▶ TASK BRIEF
Retype the listing exactly, so that the copy matches it line for line.

▶ LISTED ENTRIES

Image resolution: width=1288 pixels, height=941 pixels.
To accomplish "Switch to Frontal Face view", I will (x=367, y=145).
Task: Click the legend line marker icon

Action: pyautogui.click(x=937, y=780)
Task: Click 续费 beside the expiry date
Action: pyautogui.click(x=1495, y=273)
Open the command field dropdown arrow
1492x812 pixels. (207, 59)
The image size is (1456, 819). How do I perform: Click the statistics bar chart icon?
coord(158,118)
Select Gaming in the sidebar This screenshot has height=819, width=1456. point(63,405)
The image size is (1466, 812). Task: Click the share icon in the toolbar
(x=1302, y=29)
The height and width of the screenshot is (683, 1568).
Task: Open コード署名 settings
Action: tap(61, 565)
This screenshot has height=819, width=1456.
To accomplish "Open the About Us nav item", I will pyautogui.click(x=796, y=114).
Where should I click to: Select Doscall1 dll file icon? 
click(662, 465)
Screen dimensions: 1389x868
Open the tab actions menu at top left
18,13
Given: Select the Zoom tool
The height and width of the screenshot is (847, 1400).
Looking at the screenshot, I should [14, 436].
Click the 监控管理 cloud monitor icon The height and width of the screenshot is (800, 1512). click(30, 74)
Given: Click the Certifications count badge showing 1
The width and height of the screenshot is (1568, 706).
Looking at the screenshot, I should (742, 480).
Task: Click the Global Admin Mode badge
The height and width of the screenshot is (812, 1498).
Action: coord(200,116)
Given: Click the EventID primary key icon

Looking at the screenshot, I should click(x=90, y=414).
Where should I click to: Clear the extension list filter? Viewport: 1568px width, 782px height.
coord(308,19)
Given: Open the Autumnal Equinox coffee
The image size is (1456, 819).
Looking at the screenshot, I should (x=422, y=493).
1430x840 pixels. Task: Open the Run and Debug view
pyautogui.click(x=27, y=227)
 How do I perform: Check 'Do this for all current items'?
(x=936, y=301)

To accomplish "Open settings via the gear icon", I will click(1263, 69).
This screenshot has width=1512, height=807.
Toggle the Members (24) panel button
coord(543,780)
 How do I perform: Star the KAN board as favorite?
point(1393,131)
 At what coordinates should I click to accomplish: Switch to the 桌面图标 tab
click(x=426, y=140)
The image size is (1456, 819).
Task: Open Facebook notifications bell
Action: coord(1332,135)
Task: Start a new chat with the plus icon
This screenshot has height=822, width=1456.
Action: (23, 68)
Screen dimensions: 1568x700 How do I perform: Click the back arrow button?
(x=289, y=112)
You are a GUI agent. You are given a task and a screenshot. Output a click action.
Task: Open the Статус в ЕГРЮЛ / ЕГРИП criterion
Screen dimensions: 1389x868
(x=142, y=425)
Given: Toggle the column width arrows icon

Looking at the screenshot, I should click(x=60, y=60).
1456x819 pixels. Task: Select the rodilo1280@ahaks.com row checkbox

▶ RESULT OF THIS EXERCISE
Image resolution: width=1288 pixels, height=941 pixels.
To accomplish "Switch to Frontal Face view", I will (x=367, y=145).
Task: Click the legend line marker icon

Action: pyautogui.click(x=937, y=780)
Task: Click 续费 beside the expiry date
Action: pyautogui.click(x=1495, y=273)
Open the command field dropdown arrow
1492x812 pixels. (207, 59)
The image size is (1456, 819). How do I perform: Click the statistics bar chart icon?
coord(158,118)
Select Gaming in the sidebar This screenshot has height=819, width=1456. point(63,405)
The image size is (1466, 812). Task: Click the share icon in the toolbar
(x=1302, y=29)
The height and width of the screenshot is (683, 1568).
Task: Open コード署名 settings
Action: tap(61, 565)
This screenshot has height=819, width=1456.
To accomplish "Open the About Us nav item", I will pyautogui.click(x=796, y=114).
Where should I click to: Select Doscall1 dll file icon? 
click(662, 465)
Screen dimensions: 1389x868
Open the tab actions menu at top left
18,13
Given: Select the Zoom tool
The height and width of the screenshot is (847, 1400).
Looking at the screenshot, I should [14, 436].
Click the 监控管理 cloud monitor icon The height and width of the screenshot is (800, 1512). click(30, 74)
Given: Click the Certifications count badge showing 1
The width and height of the screenshot is (1568, 706).
Looking at the screenshot, I should (742, 480).
Task: Click the Global Admin Mode badge
The height and width of the screenshot is (812, 1498).
Action: coord(200,116)
Given: Click the EventID primary key icon

Looking at the screenshot, I should click(x=90, y=414).
Where should I click to: Clear the extension list filter? Viewport: 1568px width, 782px height.
coord(308,19)
Given: Open the Autumnal Equinox coffee
The image size is (1456, 819).
Looking at the screenshot, I should (x=422, y=493).
1430x840 pixels. Task: Open the Run and Debug view
pyautogui.click(x=27, y=227)
 How do I perform: Check 'Do this for all current items'?
(x=936, y=301)

To accomplish "Open settings via the gear icon", I will click(1263, 69).
This screenshot has width=1512, height=807.
Toggle the Members (24) panel button
coord(543,780)
 How do I perform: Star the KAN board as favorite?
point(1393,131)
 At what coordinates should I click to accomplish: Switch to the 桌面图标 tab
click(x=426, y=140)
The image size is (1456, 819).
Task: Open Facebook notifications bell
Action: coord(1332,135)
Task: Start a new chat with the plus icon
This screenshot has height=822, width=1456.
Action: (23, 68)
Screen dimensions: 1568x700 How do I perform: Click the back arrow button?
(x=289, y=112)
You are a GUI agent. You are given a task and a screenshot. Output a click action.
Task: Open the Статус в ЕГРЮЛ / ЕГРИП criterion
Screen dimensions: 1389x868
(x=142, y=425)
Given: Toggle the column width arrows icon

Looking at the screenshot, I should click(x=60, y=60).
1456x819 pixels. Task: Select the rodilo1280@ahaks.com row checkbox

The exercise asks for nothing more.